You can refer to the CostConfig.scala file for reference on the configuration.

Config example 1

Suppose you only want to have aggregations that can have at most three nested aggregations (one into the next). You can have a configuration file such as:

default.maxTreeHeight: 3

Config example 2

Suppose, in addition to the former, you want to restrict the types of queries that you can perform, and you want to weigh more the terms than the date_histograms. In this case, date_histograms can only have nested terms, and terms and date_histograms are the only allowed kinds of aggregations.

default.maxTreeHeight: 3
default.whitelistChildren: ["terms", "date_histogram"]
custom.terms.defaultNodeCost: 10
custom.date_histogram.whitelistChildren: ["terms"]

Static analysis

The first part of the analysis consists of a static analysis of the ElasticSearch query being queried. A result with either a value of estimated complexity or errors in the query will be presented.

If there are any syntactic errors in the query, the static analyzer will output that.

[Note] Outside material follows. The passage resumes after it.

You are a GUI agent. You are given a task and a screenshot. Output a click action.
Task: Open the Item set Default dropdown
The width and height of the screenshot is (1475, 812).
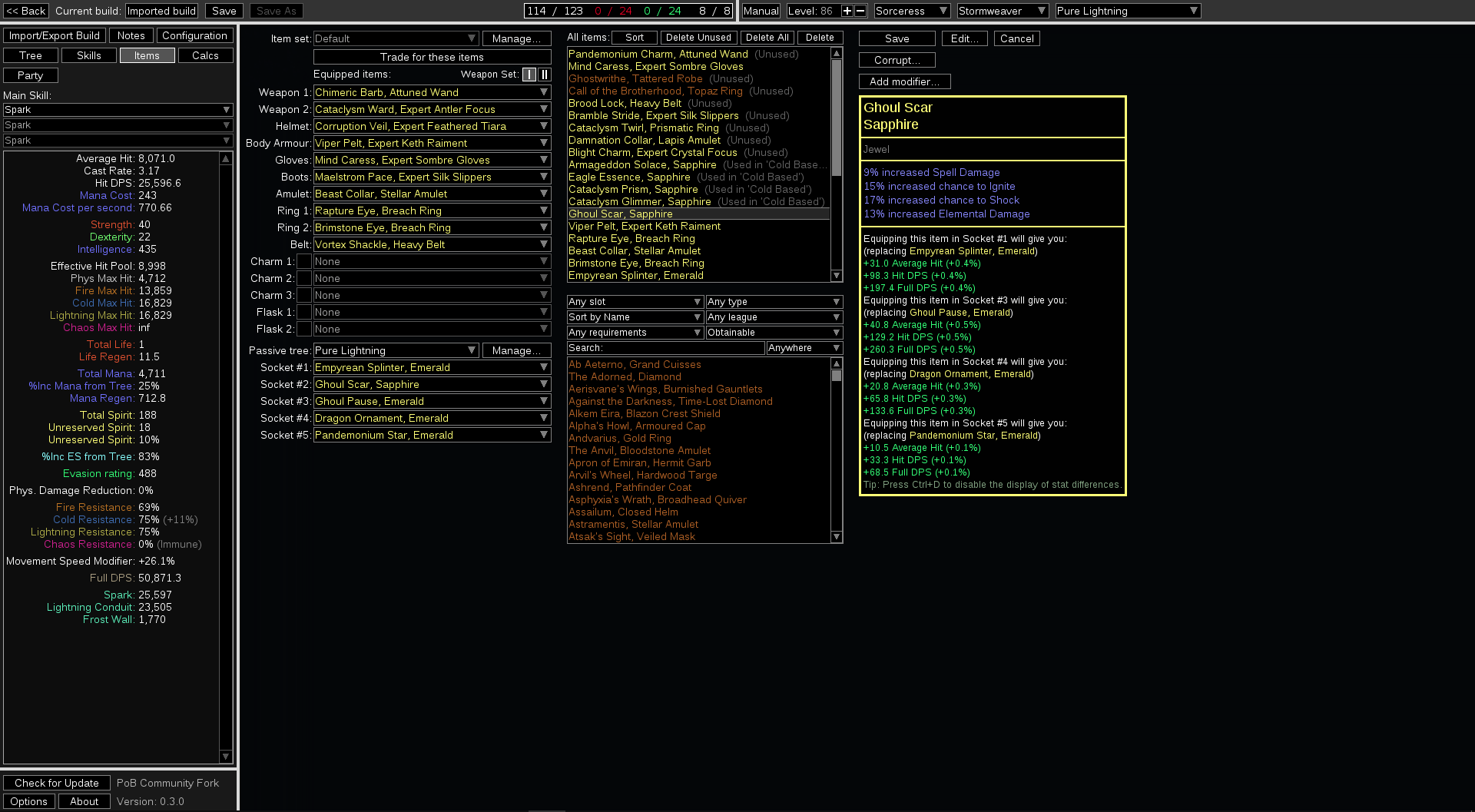coord(396,38)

In the case that a function is unknown to the analyzer, it will not fail (instead, a warning will be issued), because it may be a value existing in newer ES versions than the one implemented here, but an issue should be opened so that it can be worked around.

Performance Validator

For the performance validator to take place, an ElasticSearch destination must be provided. Also, if the query is parametrized, actual values for the parameters must be provided, as a list of different possibilities (it is your responsability to calculate the wanted combinations of each variable).

Given an ElasticSearch client, the query will be performed against it, and besides returning its value, we will also monitor performance, and balance it out against the expected outcome from the static analysis (so that our scores do not depend that much on how beefy the ES cluster is, but only on your data and your query).

That is, we will compare your query against a couple of baselines that are meant to give some meaning to the scores.

License

This software is released under the Apache License Version 2.0, like most of Elasticsearch is.

The code of the Escova microservice example (modules/escova-uservice/) is released both under the Apache License Version 2.0, as well as under the MIT License.

Contributing

Contributions to this repository are welcome in the form of issues or Pull Requests. By contributing, you agree to make your contribution available under the Apache License Version 2.0.